Key Hyperparameters (Optimal):

# Sampling
frames_per_batch = 6_000
n_iters = 25
max_steps = 200
num_vmas_envs = 30

# Training
num_epochs = 30          # ← Increased from 20
minibatch_size = 100     # ← Decreased from 200
lr = 3e-4

# PPO
clip_epsilon = 0.3       # ← Increased from 0.2
normalize_advantage = True  # ← Critical!
gamma = 0.9
lmbda = 0.9

References & Prior Work

Key Papers:

Bettini et al. (2023) - “VMAS: A Vectorized Multi-Agent Simulator for Collective Robot Learning”
- Framework foundation
- Balance scenario design
Yu et al. (2022) - “The Surprising Effectiveness of PPO in Cooperative Multi-Agent Games”
- Justification for MAPPO baseline
- Benchmark performance comparisons
Lowe et al. (2017) - “Multi-Agent Actor-Critic for Mixed Cooperative-Competitive Environments”
- MADDPG algorithm (attempted implementation)
- Centralized training framework
Lin et al. (2020) - “On the Robustness of Cooperative Multi-Agent Reinforcement Learning”
- Inspiration for robustness investigation
- Adversarial MARL concepts

Full citations in project documentation.

Takeaway

This project demonstrates that Multi-Agent Reinforcement Learning systems can be trained to handle realistic sensor failures through careful environment design and hyperparameter optimization. While agents don’t achieve perfect robustness, they learn cooperative strategies that gracefully degrade under partial observability—exhibiting resilience patterns similar to human teams.

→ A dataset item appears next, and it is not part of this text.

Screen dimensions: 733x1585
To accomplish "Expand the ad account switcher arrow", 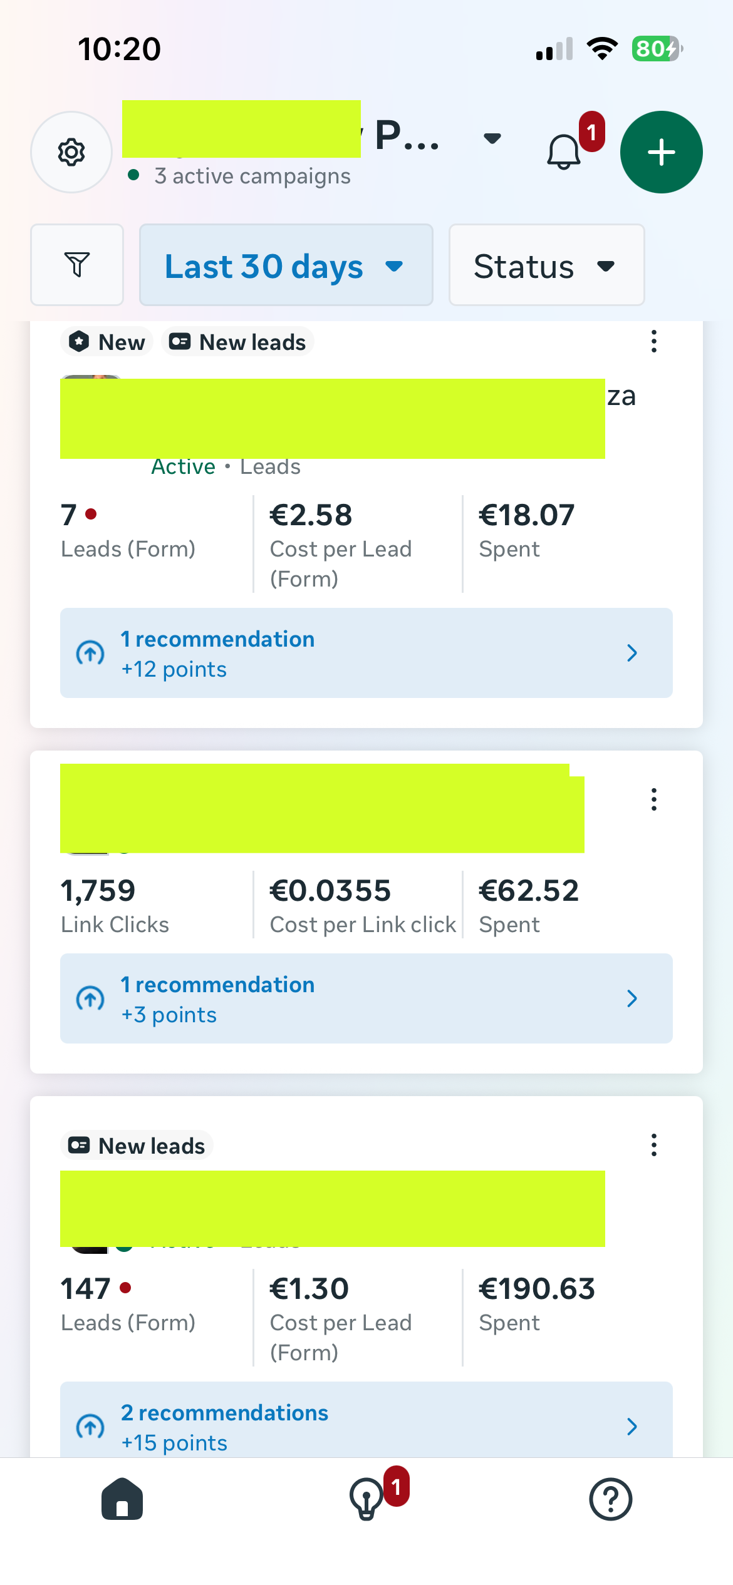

The research highlights critical gaps in MARL tooling (VMAS documentation, library compatibility) that consume researcher time, underscoring the need for better infrastructure in the MARL community. Despite these challenges and the constraint of working solo on a group project, the systematic hyperparameter study provides actionable insights for building robust multi-agent systems.

Most importantly, this work validates that robustness can be learned, not just engineered—agents discover emergent compensation strategies when teammates go blind, suggesting promising avenues for deploying cooperative AI in real-world scenarios where sensor reliability cannot be guaranteed.

The 86% performance improvement through hyperparameter optimization (normalization + optimal clip/batch/epochs) proves that careful tuning is not just beneficial but essential for MARL in stochastic environments with partial observability. This finding has direct implications for practitioners building real autonomous systems.